ENTERPRISE

Oracle Coherence 3.5 : Planning Your Caches - Anatomy of a clustered cache

9/24/2012 1:23:25 AM

You have already seen that using the Coherence cache is as simple as obtaining a reference to a NamedCache instance and using a Map-like API to get data from it (and put data into it). While the simplicity of the API is a great thing, it is important to understand what's going on under the hood so that you can configure Coherence in the most effective way, based on your application's data structures and data access patterns.

The simplicity of access to the Coherence named cache, from the API, might make you imagine the named cache as in the following diagram:

Basically, your application sees the Coherence named cache as a cloud-like structure that is spread across the cluster of nodes, but accessible locally using a very simple API. While this is a correct view from the client application's perspective, it does not fully reflect what goes on behind the scenes.

So let's clear the cloud and see what's hidden behind it.

Whenever you invoke a method on a named cache instance, that method call gets delegated to the clustered cache service that the named cache belongs to.
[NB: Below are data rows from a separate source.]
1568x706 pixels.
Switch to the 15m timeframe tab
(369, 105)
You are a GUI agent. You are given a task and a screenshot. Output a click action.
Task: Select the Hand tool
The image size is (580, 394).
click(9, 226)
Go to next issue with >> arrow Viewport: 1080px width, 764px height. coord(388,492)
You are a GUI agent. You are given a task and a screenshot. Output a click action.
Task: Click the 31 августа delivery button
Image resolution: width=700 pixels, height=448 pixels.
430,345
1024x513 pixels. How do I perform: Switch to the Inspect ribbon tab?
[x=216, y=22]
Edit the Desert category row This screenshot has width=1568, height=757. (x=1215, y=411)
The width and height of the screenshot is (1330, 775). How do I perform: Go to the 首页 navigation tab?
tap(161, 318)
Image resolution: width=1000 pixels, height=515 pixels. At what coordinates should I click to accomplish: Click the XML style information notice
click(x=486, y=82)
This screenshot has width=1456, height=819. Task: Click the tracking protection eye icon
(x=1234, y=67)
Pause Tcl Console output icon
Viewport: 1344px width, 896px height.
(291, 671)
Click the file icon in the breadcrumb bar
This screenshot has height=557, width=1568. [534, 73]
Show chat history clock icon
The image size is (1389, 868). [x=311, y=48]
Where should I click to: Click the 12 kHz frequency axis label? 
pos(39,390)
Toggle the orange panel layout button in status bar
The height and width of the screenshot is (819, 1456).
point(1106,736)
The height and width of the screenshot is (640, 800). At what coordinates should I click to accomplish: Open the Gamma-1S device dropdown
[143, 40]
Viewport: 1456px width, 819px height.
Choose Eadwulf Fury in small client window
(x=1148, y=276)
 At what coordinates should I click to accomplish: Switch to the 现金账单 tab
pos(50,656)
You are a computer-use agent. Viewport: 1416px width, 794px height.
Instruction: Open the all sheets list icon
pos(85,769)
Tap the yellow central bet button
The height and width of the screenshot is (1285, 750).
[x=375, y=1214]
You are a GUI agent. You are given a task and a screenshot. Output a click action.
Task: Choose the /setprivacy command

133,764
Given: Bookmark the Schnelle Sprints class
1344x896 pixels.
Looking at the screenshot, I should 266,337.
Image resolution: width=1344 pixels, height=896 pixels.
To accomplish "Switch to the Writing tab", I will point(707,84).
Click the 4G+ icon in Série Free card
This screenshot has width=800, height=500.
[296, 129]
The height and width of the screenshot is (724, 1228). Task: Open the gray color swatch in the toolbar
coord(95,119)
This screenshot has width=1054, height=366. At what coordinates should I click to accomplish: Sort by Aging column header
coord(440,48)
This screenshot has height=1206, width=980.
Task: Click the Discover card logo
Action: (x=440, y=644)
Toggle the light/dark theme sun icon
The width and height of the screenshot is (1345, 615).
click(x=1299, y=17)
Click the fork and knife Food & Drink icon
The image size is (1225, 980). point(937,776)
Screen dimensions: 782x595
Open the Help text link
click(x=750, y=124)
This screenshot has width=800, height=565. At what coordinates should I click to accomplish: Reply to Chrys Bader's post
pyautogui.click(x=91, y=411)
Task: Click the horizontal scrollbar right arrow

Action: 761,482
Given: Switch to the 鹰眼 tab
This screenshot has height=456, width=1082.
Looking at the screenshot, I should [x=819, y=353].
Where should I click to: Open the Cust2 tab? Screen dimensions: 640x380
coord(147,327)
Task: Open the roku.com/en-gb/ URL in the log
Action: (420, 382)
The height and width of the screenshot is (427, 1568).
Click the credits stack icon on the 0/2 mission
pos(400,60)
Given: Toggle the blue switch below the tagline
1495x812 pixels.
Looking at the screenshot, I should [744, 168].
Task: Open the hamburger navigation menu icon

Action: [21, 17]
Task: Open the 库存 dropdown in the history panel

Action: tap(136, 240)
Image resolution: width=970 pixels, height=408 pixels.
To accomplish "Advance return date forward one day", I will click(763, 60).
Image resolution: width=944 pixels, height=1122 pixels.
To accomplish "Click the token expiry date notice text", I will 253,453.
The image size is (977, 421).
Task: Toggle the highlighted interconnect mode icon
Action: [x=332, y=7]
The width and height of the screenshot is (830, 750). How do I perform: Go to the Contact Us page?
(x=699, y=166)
The preceding image depicts a single named cache managed by the single cache service, but the relationship between the named cache instances and the cache service is many to one-each named cache belongs to exactly one cache service, but a single cache service is typically responsible for more than one named cache.

The cache service is responsible for the distribution of cache data to appropriate members on cache writes, as well as for the retrieval of the data on cache reads.

However, the cache service is not responsible for the actual storage of the cached data. Instead, it delegates this responsibility to a backing map. There is one instance of the backing map 'per named cache per node', and this is where the cached data is actually stored.

There are many backing map implementations available out of the box, and we will discuss them shortly. For now, let's focus on the clustered cache services and the cache topologies they enable.